Mysql – Improving performance of insert..on duplicate key update

innodbmariadbMySQL

You know the feeling when you think you've had the best idea but then realise you might not know what you're talking about? This is one of those moments, and I'm hoping my idea can be confirmed or refuted.

I have a database table that saves activity in the form of "date, sender, recipient, action count", that counts how many interactions one player of the game (which you just lost :p) gives to another on a given day.

Right now, it uses insert..on duplicate key update (with the unique key being (date, sender, recipient) and while it works I have noticed that it causes deadlock errors during periods of intense activity.

I have fixed deadlock errors in other parts of the game by avoiding "insert..select from", "insert ignore" and "insert..on duplicate key update" and this appears to be one of the few, if not the only one left.
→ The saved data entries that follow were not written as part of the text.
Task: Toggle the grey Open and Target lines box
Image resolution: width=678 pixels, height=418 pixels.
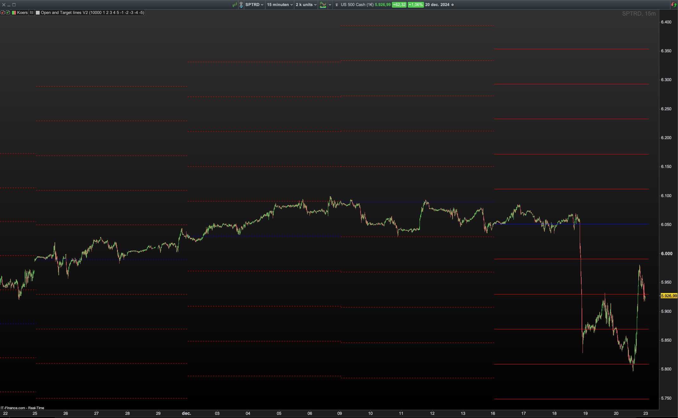Action: pos(38,13)
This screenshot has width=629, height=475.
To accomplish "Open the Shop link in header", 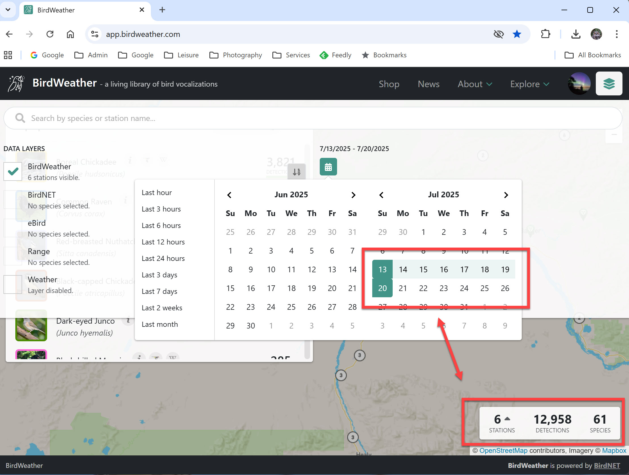I will click(389, 84).
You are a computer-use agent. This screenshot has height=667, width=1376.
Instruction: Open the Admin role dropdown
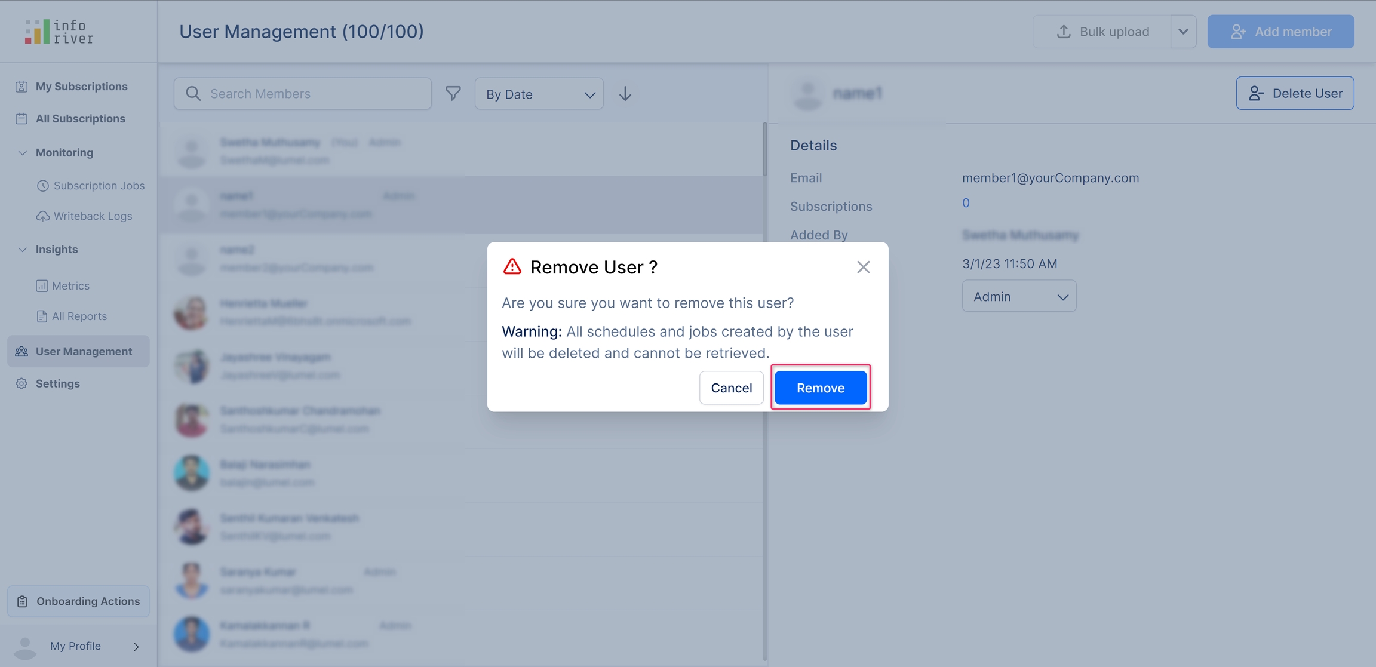coord(1019,296)
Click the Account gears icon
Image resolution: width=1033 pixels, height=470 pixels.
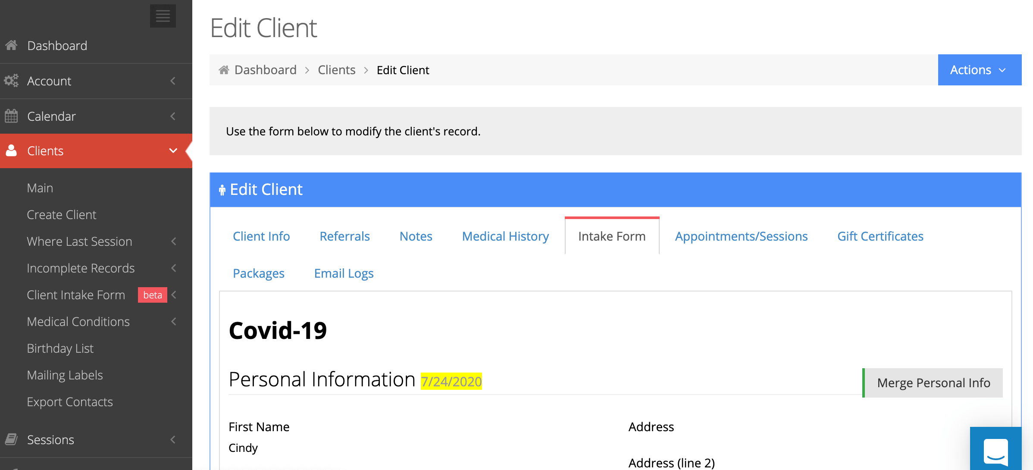[11, 81]
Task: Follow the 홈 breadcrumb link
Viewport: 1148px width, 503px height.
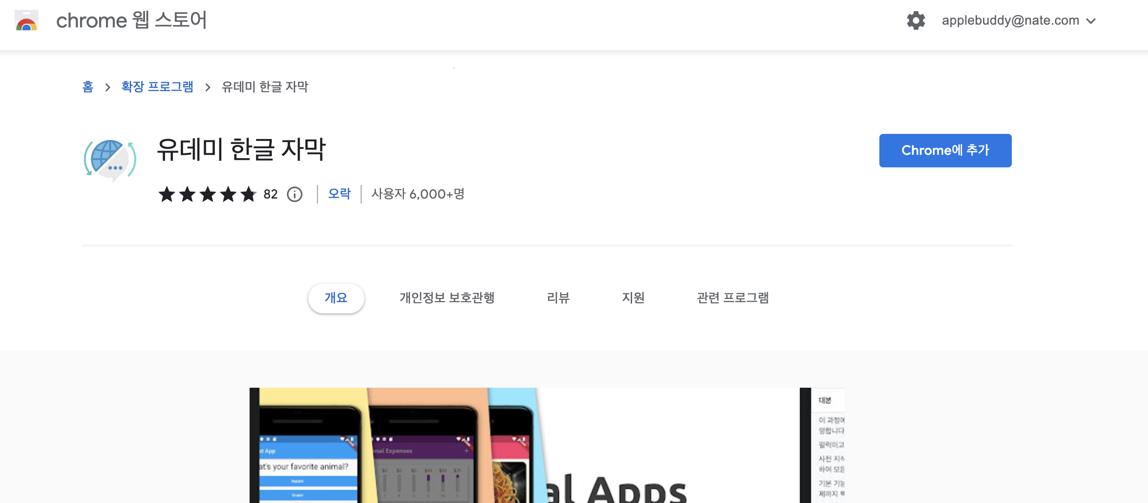Action: point(88,87)
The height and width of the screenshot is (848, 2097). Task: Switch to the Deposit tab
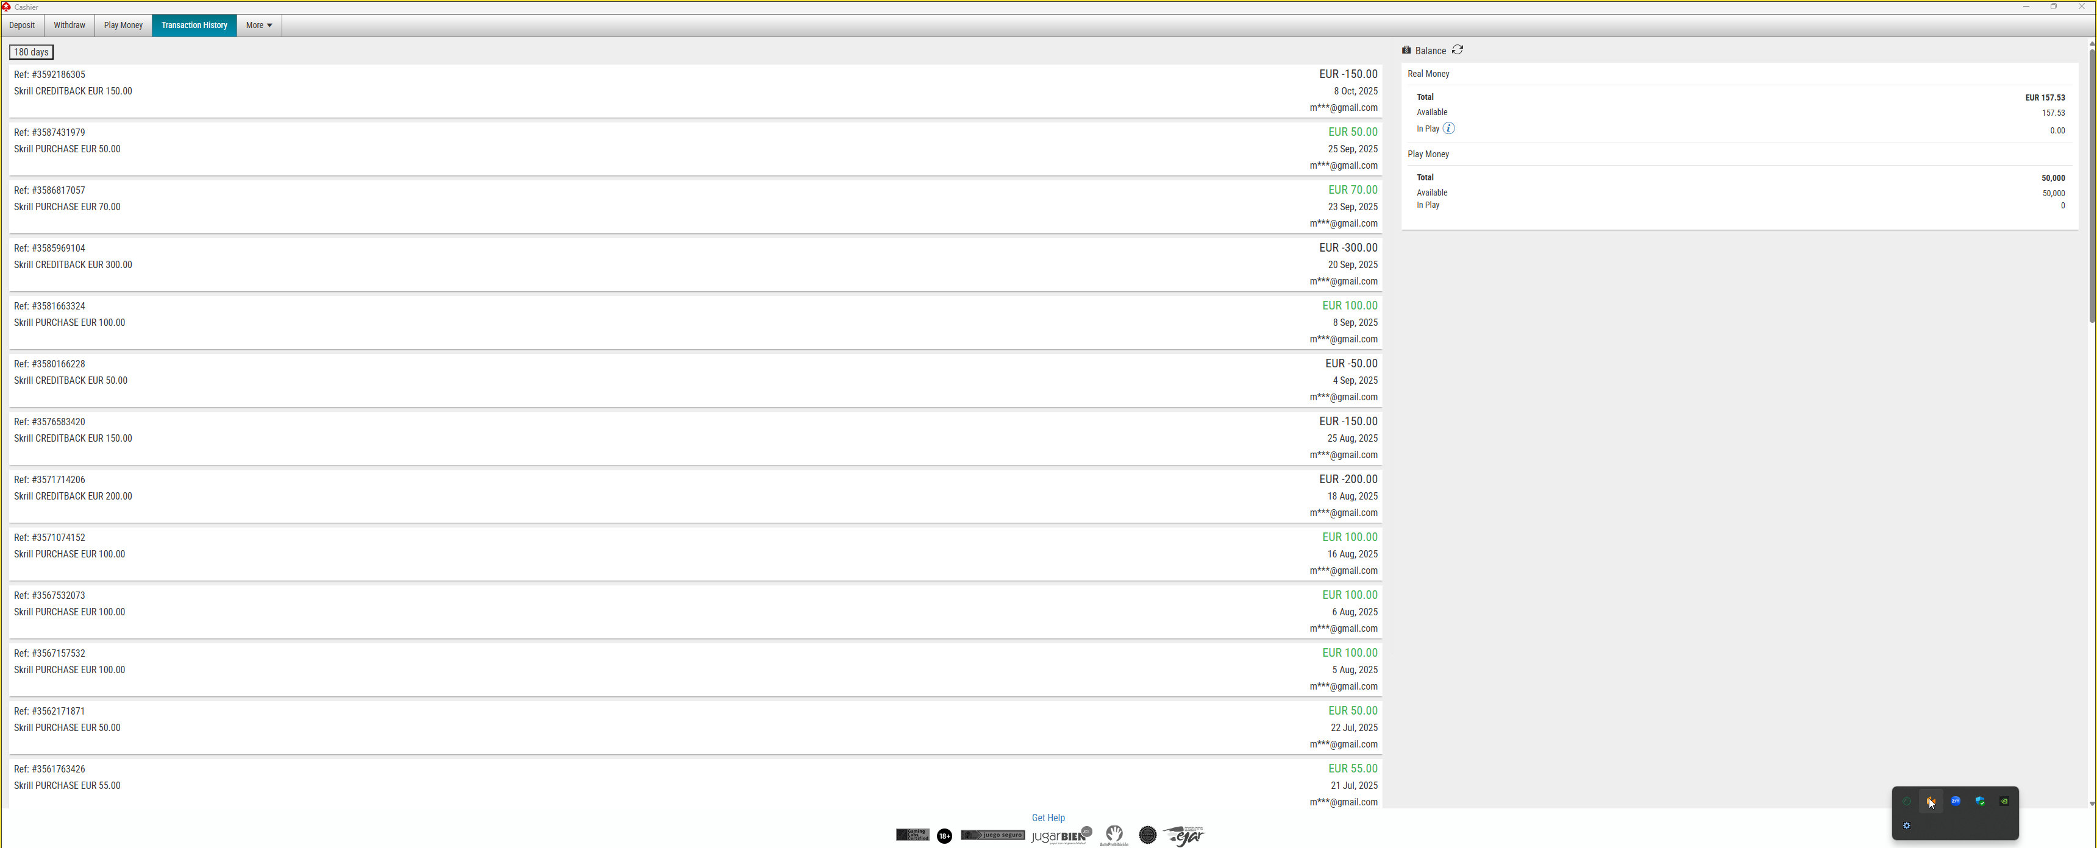(22, 25)
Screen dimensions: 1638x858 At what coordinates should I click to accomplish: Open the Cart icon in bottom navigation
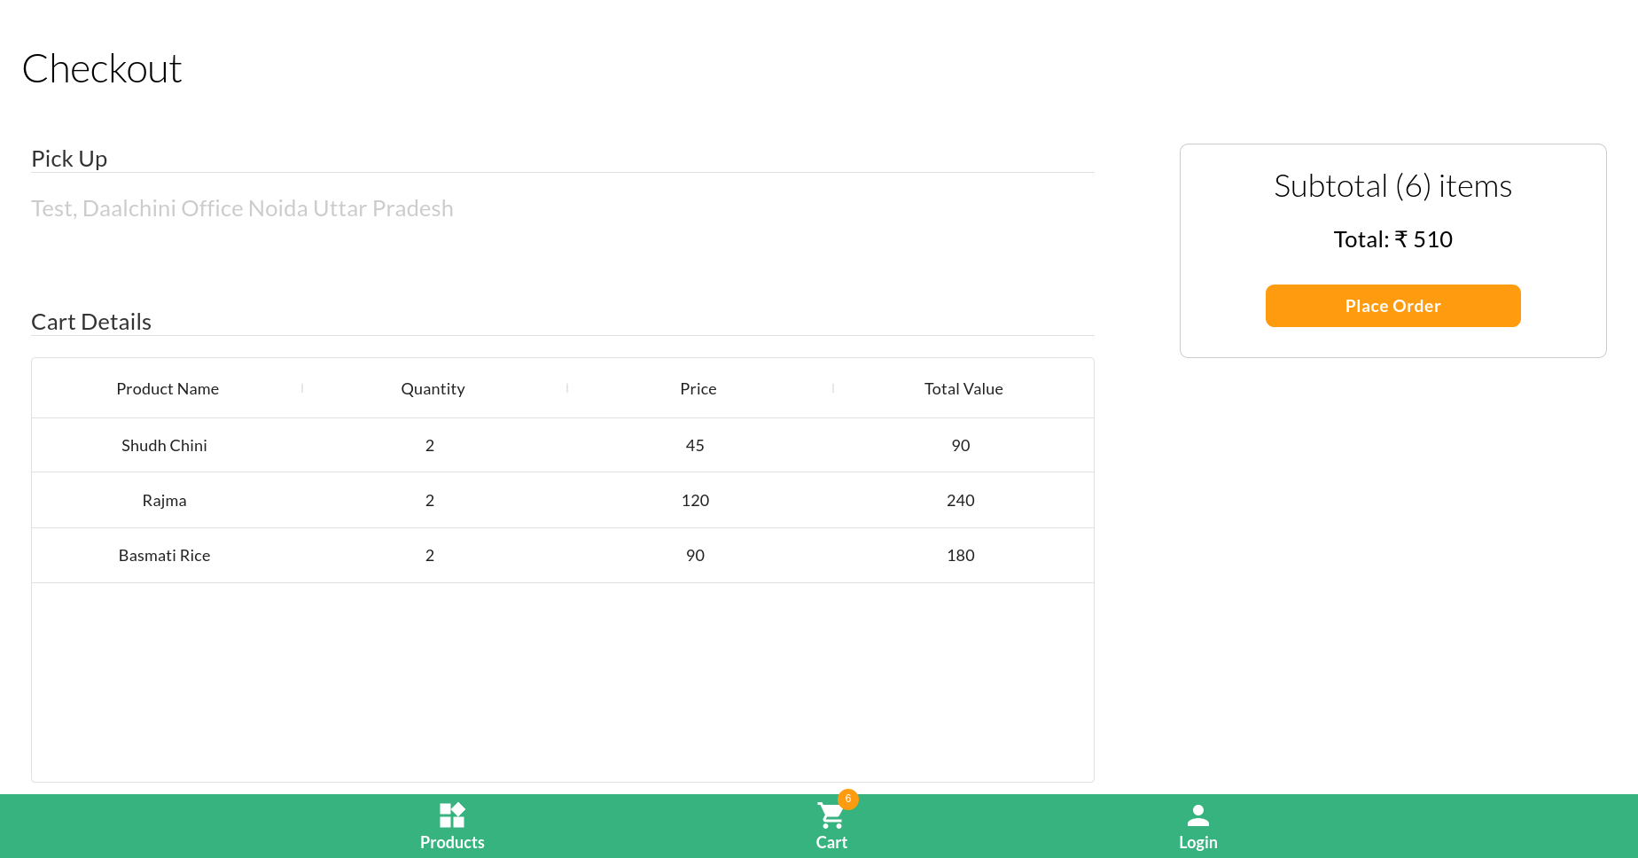pos(831,815)
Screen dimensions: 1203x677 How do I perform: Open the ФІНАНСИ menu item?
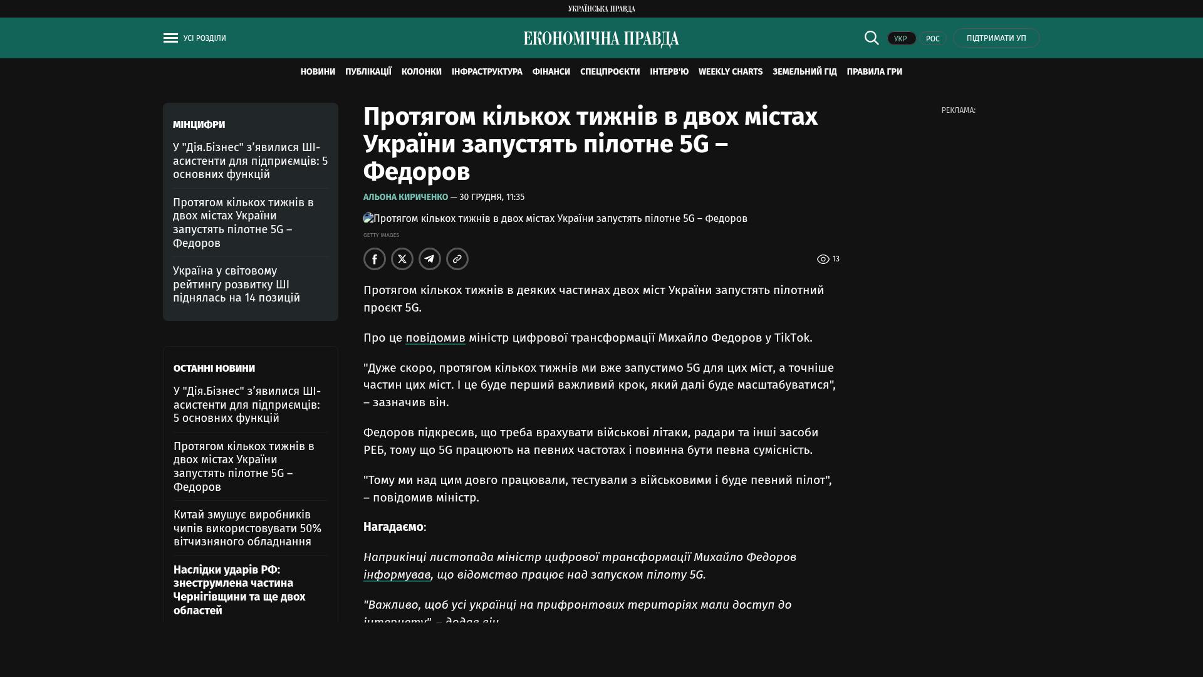pos(551,71)

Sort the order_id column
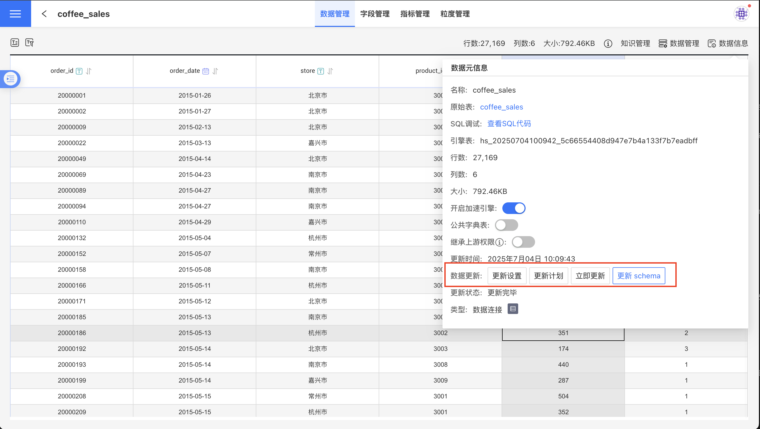point(89,71)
My new idea is as follows:

  • Attempt update
  • If the number of affected rows is zero…
    • Perform insert

Essentially it's become "update..on not found insert", and done manually to try and avoid locking rows.

Caveats I've thought of:

  • Race conditions are not an issue because the client-side code already includes batching operations, and a given user should therefore only be sending one request of this type at a time. If the client bypasses this code (never trust the client!) then the worst case is their displayed numbers will be lower than expected.

  • This may execute two queries instead of one, but I believe an update matching zero rows is basically a no-op.

That's about it really. Am I missing anything here or should this solve my issues?

Best Answer

Any approach will lock something. Even your SELECT. You cannot avoid it. The best approach is to minimize the locks.

Normalization

Let's look at the bigger picture. If the purpose of this is "normalization", then perform the the upsert outside the main transaction. This prevents many possible deadlocks and speeds up the processing.

If you are doing "batch normalization", see my tips here . Those two statements (not unlike your 2-steps) are designed to efficiently copy multiple items into a normalization table, and do it without "burning" AUTO_INCREMENT ids. Again, do them with autocommit=1, not inside of some bigger transaction.

If the main transaction eventually rolls back, then the worst that could happen is that you inserted something unused in the normalization table. This is not harmful.

INSERTing 100 rows in a single statement is typically about 10 times as fast as using 100 1-row INSERTs. This speed, alone, helps avoid deadlocks.

Regardless of what prevention measures you take, deadlocks will occur. Write your code to re-run the entire transaction, as this is usually the 'right fix'.

Likes, upvotes, etc

If the purpose of the UPDATE is a high-volume 'increment', then it may be best to move the counter out of the main table into its own table (together with a minimal PK). That way, "regular" processing is not being held up by "Likes".